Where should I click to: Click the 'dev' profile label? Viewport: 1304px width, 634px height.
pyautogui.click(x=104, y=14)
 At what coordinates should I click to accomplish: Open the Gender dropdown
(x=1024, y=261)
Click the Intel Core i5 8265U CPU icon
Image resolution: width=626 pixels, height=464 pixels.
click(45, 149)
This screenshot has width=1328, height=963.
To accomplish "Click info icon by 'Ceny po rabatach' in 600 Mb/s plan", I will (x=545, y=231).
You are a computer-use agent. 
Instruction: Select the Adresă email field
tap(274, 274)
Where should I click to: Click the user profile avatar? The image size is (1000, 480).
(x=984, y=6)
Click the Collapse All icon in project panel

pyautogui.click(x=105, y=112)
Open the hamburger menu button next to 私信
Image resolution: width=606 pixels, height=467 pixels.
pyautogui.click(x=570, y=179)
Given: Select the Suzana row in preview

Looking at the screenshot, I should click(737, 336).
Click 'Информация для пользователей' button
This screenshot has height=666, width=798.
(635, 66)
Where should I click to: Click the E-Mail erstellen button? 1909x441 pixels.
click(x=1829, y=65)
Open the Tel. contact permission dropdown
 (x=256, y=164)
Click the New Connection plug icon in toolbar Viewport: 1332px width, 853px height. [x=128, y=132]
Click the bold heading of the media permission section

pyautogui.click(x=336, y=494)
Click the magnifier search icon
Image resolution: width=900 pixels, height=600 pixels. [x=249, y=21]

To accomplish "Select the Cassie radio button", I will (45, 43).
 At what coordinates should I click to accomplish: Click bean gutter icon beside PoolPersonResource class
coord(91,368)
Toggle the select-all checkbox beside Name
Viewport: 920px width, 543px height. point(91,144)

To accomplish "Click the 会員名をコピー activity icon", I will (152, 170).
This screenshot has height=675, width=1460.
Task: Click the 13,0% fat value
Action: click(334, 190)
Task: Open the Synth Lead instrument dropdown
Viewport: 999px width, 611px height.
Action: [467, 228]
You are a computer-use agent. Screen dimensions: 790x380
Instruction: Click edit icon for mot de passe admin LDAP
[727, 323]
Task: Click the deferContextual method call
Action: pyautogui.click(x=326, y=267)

» Activity: Extract each line from the entries above that contains the string "computer".

» Exercise result:
You are a computer-use agent. 
You are a computer-use agent. Screen dimensions: 790x380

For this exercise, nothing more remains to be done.